The Gamma distribution is a continuous probility distribution whose PDF is given by: $$f(x;\alpha,\beta)=\frac{x^{\alpha-1}e^{-x/\beta}}{\beta^{\alpha}\Gamma(\alpha)}$$ where

$x\in(0,\infty)$
$\alpha$ is the shape parameter $(\alpha\gt 0)$
$beta$ is the scale parameter $(\beta\gt 0)$
$\Gamma(\cdot)$ is the gamma function

For our example, we will assume that $\beta$ is known, so estimating the shape parameter $\alpha$ becomes a univariate optimization problem.

Entries provided
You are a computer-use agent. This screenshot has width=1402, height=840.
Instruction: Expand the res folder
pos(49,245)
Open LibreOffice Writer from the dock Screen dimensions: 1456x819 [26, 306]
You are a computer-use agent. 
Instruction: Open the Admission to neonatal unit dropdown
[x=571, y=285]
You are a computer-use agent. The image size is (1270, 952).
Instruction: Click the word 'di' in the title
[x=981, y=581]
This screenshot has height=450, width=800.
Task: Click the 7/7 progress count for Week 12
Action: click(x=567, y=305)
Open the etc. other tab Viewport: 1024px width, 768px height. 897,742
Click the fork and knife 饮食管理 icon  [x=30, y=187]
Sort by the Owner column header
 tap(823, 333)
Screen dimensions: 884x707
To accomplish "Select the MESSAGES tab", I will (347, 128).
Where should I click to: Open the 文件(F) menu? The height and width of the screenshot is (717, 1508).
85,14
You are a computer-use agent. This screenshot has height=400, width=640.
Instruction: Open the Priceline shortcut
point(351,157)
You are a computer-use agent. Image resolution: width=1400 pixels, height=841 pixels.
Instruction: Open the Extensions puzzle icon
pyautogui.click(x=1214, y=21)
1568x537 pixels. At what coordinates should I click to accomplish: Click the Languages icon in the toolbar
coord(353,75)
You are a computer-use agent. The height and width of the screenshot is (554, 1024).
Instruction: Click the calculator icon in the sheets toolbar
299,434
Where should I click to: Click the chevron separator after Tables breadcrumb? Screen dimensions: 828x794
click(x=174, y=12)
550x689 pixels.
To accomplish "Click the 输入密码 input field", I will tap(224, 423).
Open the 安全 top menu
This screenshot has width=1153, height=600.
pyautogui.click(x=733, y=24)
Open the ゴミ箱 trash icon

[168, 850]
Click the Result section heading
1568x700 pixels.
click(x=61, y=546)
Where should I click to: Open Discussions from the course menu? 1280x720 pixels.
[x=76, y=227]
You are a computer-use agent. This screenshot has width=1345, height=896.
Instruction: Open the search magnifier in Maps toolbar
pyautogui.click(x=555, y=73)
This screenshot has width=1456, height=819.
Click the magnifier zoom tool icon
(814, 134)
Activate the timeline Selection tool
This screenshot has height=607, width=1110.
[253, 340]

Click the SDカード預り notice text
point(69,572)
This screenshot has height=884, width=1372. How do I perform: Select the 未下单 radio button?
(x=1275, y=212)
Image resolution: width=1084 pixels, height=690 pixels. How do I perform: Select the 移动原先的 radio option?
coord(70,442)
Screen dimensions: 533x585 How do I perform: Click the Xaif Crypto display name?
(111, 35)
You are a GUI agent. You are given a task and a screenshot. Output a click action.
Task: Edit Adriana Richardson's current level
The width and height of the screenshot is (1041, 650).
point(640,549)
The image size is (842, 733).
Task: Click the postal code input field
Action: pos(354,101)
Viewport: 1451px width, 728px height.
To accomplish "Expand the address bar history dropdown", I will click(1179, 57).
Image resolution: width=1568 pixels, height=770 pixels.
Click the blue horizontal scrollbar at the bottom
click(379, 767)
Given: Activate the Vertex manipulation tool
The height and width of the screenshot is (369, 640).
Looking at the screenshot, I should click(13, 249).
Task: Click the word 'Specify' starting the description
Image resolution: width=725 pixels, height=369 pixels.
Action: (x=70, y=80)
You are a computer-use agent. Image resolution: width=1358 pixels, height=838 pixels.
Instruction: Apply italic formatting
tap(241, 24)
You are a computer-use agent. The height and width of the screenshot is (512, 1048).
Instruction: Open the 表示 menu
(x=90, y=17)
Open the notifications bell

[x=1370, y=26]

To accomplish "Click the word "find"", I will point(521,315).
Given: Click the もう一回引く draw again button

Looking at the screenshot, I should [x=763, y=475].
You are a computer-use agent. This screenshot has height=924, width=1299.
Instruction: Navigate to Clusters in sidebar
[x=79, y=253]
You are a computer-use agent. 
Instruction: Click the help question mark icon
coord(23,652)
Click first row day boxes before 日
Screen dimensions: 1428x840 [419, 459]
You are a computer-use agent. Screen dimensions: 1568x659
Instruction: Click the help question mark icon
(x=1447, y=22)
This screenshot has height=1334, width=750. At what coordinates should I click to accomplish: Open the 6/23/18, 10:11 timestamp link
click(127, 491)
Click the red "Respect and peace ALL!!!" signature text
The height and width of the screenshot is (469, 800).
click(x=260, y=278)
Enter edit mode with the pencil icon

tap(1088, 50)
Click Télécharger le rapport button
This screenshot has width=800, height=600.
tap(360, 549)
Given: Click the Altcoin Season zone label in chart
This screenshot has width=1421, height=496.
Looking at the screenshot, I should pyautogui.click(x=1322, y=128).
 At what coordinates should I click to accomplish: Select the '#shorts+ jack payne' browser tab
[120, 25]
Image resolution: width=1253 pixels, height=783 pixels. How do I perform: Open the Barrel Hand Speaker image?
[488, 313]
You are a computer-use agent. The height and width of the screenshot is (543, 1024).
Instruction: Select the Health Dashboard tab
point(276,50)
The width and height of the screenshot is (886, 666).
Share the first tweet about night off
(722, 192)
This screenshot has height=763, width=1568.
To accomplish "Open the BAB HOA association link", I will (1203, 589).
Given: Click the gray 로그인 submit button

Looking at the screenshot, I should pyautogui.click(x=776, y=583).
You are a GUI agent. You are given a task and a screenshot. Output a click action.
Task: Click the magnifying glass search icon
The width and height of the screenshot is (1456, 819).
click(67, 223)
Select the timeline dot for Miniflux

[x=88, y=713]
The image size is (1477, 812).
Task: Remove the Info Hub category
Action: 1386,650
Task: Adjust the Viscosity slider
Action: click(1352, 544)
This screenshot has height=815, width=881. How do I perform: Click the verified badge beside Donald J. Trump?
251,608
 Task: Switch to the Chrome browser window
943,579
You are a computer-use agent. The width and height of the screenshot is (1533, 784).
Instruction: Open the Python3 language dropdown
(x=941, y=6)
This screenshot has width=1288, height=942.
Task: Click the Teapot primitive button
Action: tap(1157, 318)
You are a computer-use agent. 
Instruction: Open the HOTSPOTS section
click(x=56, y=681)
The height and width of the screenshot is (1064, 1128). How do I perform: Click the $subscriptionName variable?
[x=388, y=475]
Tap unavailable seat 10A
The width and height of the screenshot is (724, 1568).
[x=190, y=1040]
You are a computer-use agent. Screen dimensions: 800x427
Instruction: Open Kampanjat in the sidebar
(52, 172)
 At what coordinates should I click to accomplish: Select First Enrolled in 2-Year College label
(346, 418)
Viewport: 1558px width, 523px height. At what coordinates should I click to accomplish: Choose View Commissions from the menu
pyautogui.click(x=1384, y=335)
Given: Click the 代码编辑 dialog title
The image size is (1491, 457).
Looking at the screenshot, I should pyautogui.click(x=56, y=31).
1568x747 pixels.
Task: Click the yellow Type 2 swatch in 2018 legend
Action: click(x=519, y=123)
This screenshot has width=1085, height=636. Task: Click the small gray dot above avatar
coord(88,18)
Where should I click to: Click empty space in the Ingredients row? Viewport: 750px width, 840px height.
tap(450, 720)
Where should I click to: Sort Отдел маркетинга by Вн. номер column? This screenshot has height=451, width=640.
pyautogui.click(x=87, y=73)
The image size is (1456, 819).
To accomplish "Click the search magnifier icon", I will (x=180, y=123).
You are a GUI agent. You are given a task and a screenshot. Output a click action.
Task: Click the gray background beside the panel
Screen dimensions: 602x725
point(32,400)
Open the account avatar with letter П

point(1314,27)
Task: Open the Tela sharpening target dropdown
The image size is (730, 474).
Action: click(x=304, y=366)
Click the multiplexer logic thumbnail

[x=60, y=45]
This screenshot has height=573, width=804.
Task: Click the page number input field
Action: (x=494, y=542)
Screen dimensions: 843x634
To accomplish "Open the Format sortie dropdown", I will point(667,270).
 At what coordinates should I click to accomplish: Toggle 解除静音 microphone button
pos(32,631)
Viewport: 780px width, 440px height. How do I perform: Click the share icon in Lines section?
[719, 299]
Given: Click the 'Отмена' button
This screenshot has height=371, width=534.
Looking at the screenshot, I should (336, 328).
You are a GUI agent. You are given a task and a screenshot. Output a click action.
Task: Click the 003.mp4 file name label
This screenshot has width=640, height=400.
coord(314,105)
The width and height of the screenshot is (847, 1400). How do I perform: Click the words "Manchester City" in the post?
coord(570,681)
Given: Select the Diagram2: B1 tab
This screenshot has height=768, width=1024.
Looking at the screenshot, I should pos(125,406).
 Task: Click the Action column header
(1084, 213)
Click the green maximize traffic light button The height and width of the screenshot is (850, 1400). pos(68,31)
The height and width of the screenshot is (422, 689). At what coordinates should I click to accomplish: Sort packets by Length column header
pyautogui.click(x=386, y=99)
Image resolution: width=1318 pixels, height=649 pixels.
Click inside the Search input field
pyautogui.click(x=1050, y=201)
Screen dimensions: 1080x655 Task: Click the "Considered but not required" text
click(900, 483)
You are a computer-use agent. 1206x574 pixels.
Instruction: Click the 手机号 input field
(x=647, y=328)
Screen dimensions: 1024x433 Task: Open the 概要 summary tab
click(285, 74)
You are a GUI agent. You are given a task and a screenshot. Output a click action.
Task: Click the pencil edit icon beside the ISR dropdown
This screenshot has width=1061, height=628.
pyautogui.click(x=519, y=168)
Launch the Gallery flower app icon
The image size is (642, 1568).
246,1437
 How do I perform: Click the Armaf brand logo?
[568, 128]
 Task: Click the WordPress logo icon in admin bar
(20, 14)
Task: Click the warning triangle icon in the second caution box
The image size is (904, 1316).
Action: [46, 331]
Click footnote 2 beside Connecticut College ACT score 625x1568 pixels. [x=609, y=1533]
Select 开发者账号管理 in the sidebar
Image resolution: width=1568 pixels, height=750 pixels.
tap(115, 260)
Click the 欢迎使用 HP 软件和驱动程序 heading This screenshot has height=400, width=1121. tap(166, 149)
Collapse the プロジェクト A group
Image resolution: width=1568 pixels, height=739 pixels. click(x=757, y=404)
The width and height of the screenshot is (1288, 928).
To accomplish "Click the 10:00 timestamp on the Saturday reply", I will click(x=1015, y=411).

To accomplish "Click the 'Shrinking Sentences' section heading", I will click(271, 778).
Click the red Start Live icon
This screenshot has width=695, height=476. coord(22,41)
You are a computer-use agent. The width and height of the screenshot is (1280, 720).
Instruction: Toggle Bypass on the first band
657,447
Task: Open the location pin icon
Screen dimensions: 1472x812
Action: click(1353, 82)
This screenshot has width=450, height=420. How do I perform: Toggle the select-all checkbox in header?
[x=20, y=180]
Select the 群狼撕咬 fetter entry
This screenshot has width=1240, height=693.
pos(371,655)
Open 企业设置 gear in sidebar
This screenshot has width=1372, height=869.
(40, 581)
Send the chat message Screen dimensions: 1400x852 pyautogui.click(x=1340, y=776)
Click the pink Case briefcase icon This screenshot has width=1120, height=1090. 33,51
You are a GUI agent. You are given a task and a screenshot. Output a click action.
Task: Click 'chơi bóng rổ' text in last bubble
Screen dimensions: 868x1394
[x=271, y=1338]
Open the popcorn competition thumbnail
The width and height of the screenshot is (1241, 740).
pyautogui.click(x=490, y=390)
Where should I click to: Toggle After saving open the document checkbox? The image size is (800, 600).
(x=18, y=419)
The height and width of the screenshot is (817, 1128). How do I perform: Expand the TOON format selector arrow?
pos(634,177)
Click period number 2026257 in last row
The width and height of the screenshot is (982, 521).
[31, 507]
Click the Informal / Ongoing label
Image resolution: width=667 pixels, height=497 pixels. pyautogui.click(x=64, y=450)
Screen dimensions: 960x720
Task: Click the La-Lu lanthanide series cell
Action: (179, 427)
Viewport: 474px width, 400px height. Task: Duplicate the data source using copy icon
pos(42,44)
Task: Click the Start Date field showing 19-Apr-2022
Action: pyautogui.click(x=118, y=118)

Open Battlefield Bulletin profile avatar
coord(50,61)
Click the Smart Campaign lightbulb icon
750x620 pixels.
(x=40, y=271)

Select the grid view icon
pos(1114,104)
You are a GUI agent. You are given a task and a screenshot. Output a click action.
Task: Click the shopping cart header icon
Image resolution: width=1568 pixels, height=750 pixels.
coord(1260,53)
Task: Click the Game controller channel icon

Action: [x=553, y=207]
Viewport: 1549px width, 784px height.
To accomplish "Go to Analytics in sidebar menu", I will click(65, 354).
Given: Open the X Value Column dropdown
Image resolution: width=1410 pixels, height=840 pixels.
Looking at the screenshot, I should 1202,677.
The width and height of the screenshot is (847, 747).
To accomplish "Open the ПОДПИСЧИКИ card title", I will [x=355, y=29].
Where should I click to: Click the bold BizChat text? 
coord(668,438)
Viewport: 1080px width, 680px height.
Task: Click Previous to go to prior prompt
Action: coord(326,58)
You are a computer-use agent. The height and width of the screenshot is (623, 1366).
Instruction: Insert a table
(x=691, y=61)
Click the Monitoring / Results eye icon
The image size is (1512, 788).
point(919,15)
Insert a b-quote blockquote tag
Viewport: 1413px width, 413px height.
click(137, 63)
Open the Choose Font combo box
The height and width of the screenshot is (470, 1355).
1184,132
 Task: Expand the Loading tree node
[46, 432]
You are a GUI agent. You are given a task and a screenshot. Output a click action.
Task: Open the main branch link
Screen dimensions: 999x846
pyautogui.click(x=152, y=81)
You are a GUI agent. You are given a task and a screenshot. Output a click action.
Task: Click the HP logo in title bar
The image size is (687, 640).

Task 1
Reproduce the Gamma distribution passage from "The Gamma distribution" up to and including "univariate optimization problem.".
Task 2
Translate this sentence from the Gamma distribution passage into Spanish: "For our example, we will assume that $\beta$ is known, so estimating the shape parameter $\alpha$ becomes a univariate optimization problem."
Work only from the Gamma distribution passage for these tasks.

Output 1
The Gamma distribution is a continuous probility distribution whose PDF is given by: $$f(x;\alpha,\beta)=\frac{x^{\alpha-1}e^{-x/\beta}}{\beta^{\alpha}\Gamma(\alpha)}$$ where

$x\in(0,\infty)$
$\alpha$ is the shape parameter $(\alpha\gt 0)$
$beta$ is the scale parameter $(\beta\gt 0)$
$\Gamma(\cdot)$ is the gamma function

For our example, we will assume that $\beta$ is known, so estimating the shape parameter $\alpha$ becomes a univariate optimization problem.

Output 2
Para nuestro ejemplo, supondremos que $\beta$ es conocido, de modo que estimar el parámetro de forma $\alpha$ se convierte en un problema de optimización univariante.